Which makes it increasingly likely that these conglomerates will turn their machinery against us and begin spinning hype in the manner of the sawdust supplier above. That these natural methods of farming are actually "bad" for us and threaten our way of life.

A great example of the industrial agricultural machine and how it treats our American farmers was most apparent during our visit to Wisconsin in the Spring of 2008 when we visited Kevin Shaar and his family on their dairy farm. At the time, Kevin was 29 years old and had worked his farm for fifteen years. They owned a herd of mostly Holstein dairy cows (most milk production per day) with a few Jersey and Guernsey cows thrown in for good measure. Milk production is measured in pounds and for every 100 pounds Kevin and Mary produced the local dairy would pay them the commercial rate of seventeen dollars.

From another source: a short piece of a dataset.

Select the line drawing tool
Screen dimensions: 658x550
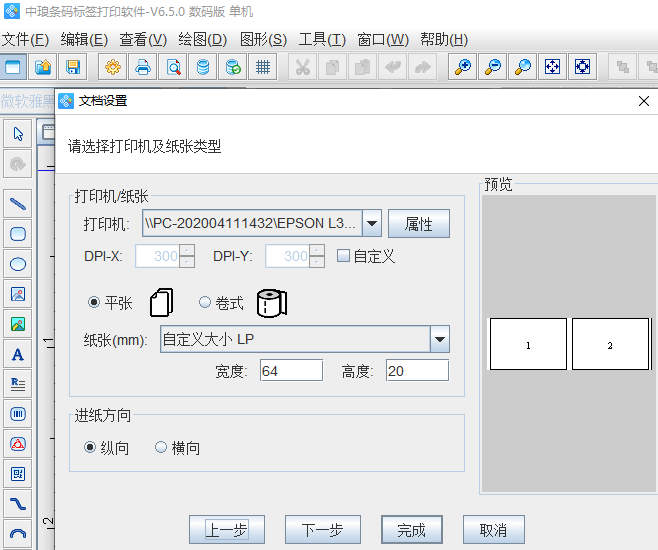tap(17, 204)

Span that out over a thousand pounds and they're being paid $170 per thousand pounds of milk, or $1,700 per ten thousand pounds of milk. Not too bad for a couple of days work, right?

Back then the price for a gallon of milk had doubled at the grocery store, Kevin's cost for feed had rocketed from $80 per bag to $200 per bag. His cost for fertilizer per ton had tripled, the cost of fuel hovered over five dollars per gallon and his price per one hundred pounds of milk had fallen from $20 to $17 per hundred pounds.

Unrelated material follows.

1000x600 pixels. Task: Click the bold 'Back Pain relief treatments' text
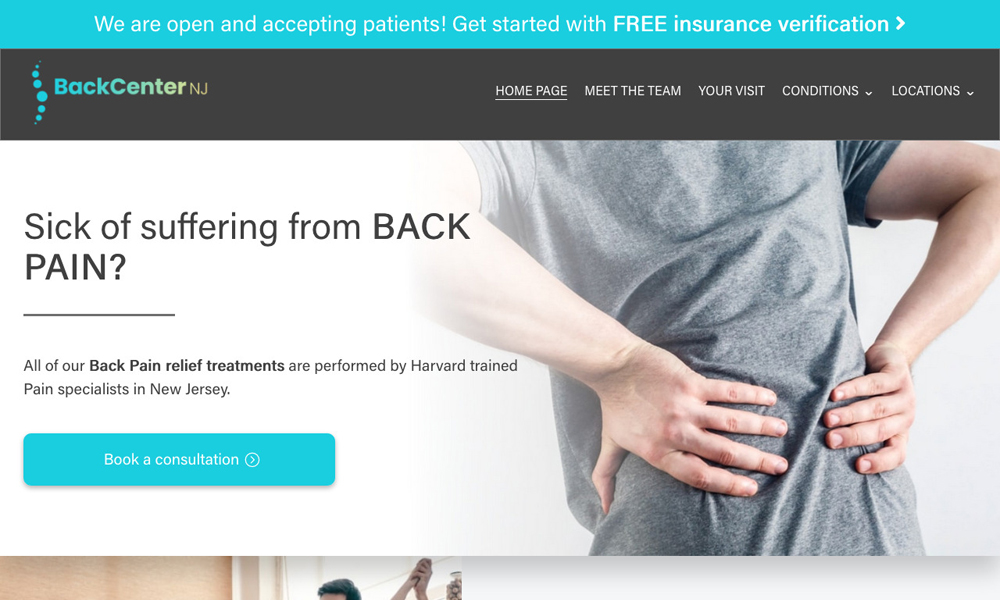[187, 366]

When I asked him if it was "sustainable", Kevin said that they needed to make over $20 per pound of milk in order to break even - meaning that for every pound of milk they delivered to the dairy, they were getting screwed and losing money. Perhaps a government can operate at a deficit, but real people cannot. Kevin's situation isn't an isolated one and is the classic example of how our industrial agricultural system has gone wrong.

It's ironic in the coffee business that so many of my colleagues give so much lip service to "the farmer" and getting the coffee farmer more yet so proudly champion the American industrial agricultural system that sticks our own American farmers in the neck.

The situation here underscores that we need to remain vigilant about our food supply and educate those around us about the benefits of natural farming practices. Letting chickens and cows roam on pasture and letting pigs forage is not a "bad" thing. It's what they were meant to do and that needs to be celebrated, not destroyed.